Please reproduce the material below word for word, keeping every line in its original order.

[Items taken from a data source]
_____
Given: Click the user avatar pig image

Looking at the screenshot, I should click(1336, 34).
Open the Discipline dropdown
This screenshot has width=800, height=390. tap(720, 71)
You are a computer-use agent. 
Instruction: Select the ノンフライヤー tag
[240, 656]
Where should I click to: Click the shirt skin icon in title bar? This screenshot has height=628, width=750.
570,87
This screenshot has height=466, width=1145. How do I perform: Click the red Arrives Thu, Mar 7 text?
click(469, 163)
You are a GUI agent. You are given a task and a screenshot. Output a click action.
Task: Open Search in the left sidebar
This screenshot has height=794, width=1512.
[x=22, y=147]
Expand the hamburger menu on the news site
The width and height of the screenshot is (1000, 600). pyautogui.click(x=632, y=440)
_____
In response:
Given: Click the user avatar pig image

Looking at the screenshot, I should click(1336, 34).
Open the Discipline dropdown
This screenshot has width=800, height=390. tap(720, 71)
You are a computer-use agent. 
Instruction: Select the ノンフライヤー tag
[240, 656]
Where should I click to: Click the shirt skin icon in title bar? This screenshot has height=628, width=750.
570,87
This screenshot has height=466, width=1145. How do I perform: Click the red Arrives Thu, Mar 7 text?
click(469, 163)
You are a GUI agent. You are given a task and a screenshot. Output a click action.
Task: Open Search in the left sidebar
This screenshot has height=794, width=1512.
[x=22, y=147]
Expand the hamburger menu on the news site
The width and height of the screenshot is (1000, 600). pyautogui.click(x=632, y=440)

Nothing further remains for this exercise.